Haim Steinbach, every single day
Musée d’art contemporain de Bolzano, Italie
2019

Museion is pleased to present an exhibition by Haim Steinbach (*1944, Rehovot, Israel), one of the most influential contemporary artists, whose work is to be seen in a museum in Italy for the first time in over 20 years. The exhibition is a survey of selected works from the last thirty years, bringing together shelf works, containers, text pieces, wall paintings and large-scale installations.

Since the mid-1970s, Steinbach’s practice has been focused on the transient status of the object and its meaning in art and everyday life. His art works became well known in the mid-1980s with objects that he selected and arranged on shelves. Several purchased or found objects are placed in relations of types, numbers and functions that set in motion patterns of difference, repetition and singularity. By displacing them from their standard place of function or object affinity, and placing them in company of others, context and function take on unpredictable identities. Unexpected encounters occur between different objects on the shelf.  The sneakers, teapots, soaps and Jason Voorhees mask from the movie “Friday the 13th” can be compared to the robbers, who steal the viewer’s conventional convictions, in the above quote by Walter Benjamin.

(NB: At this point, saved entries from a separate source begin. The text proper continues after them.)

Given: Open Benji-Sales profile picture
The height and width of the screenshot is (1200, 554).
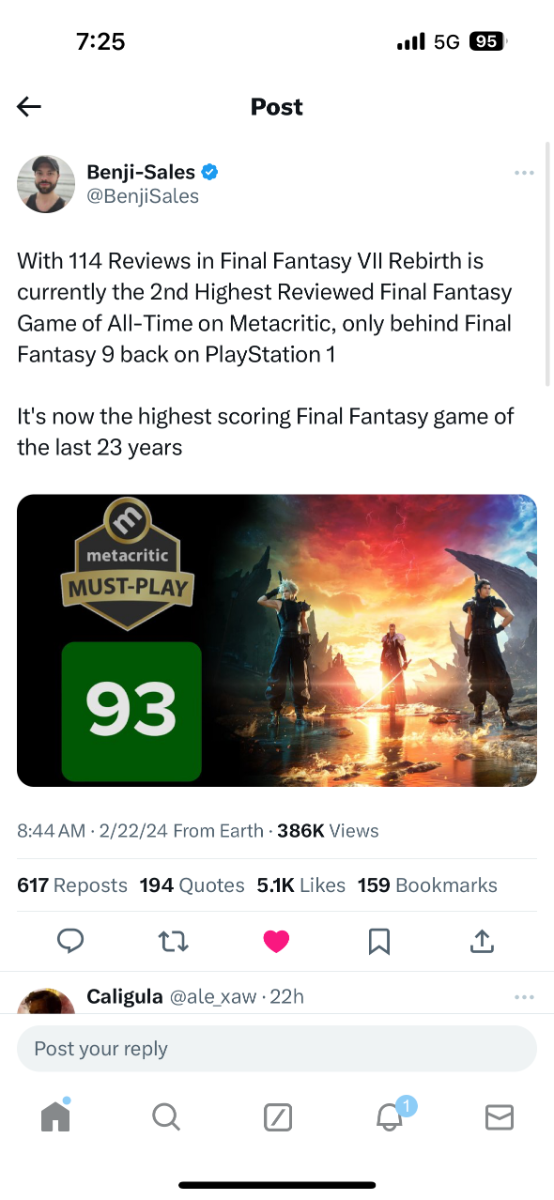Looking at the screenshot, I should 46,184.
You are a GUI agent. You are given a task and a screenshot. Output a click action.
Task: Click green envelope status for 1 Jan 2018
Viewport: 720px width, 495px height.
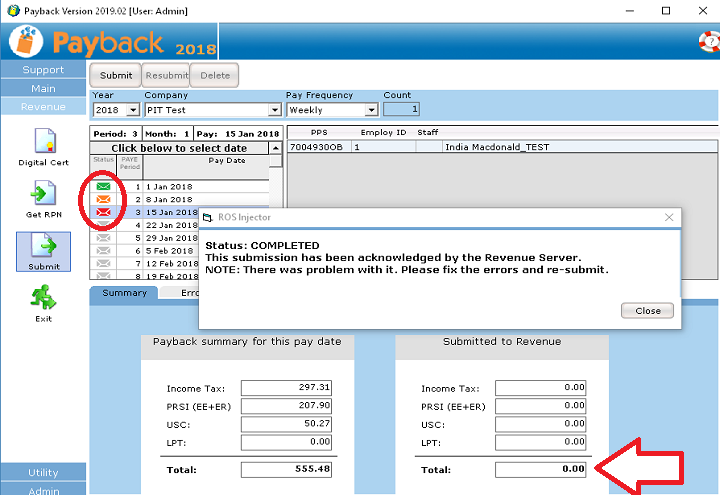[103, 187]
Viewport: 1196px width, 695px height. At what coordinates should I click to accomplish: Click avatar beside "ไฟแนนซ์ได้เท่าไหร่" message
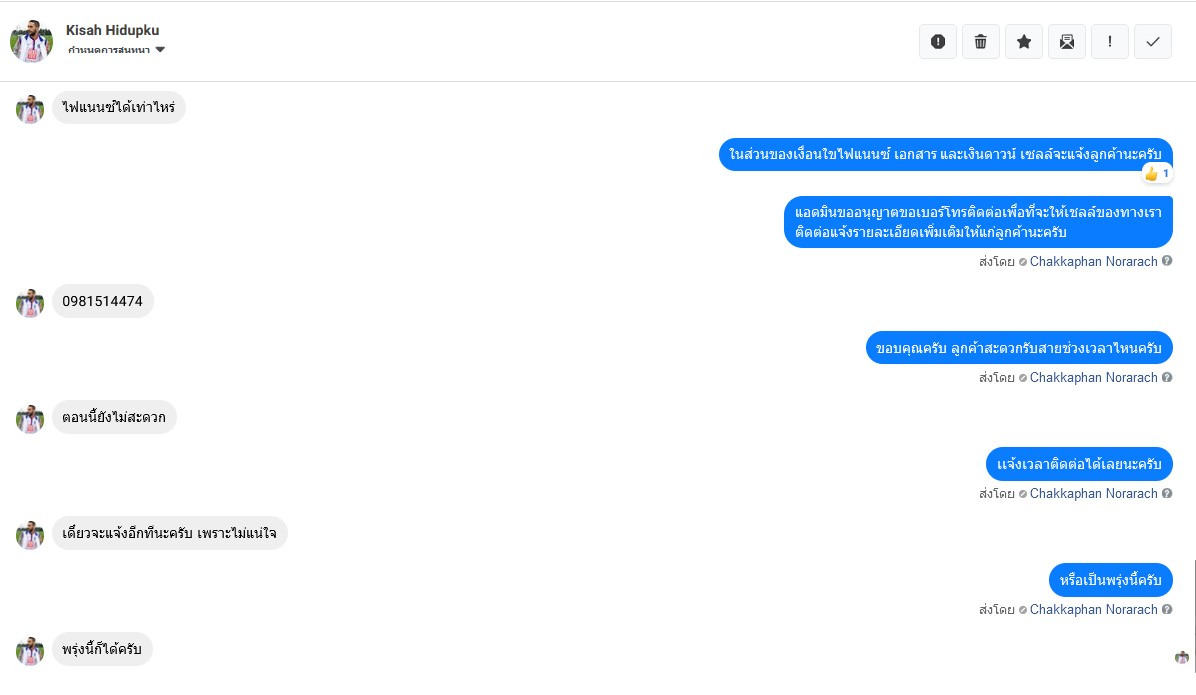coord(30,109)
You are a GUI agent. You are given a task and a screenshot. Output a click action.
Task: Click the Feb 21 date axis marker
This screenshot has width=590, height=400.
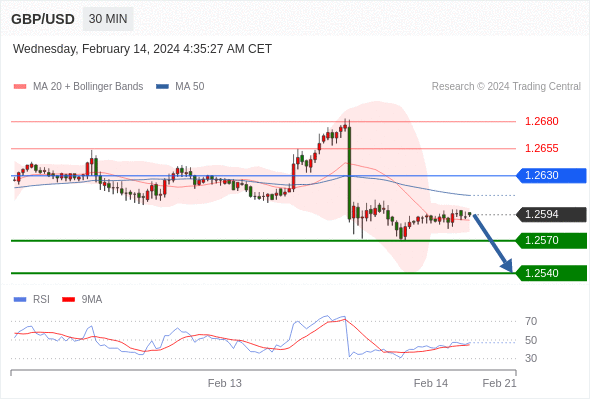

In his exhibition at Museion, Haim Steinbach focuses on the staging of the museum itself. By using functional museum equipment and turning its intended application on itself, he applies the same gesture of displacement as he does with his objects. Moveable Wolfsburg Walls used by Museion for its exhibitions are now stripped bare or they may be partly covered with plasterboard that supports text or colour. These coloured plasterboards relate to the history of naming and colour coding. Literature is another important point of reference for Haim Steinbach.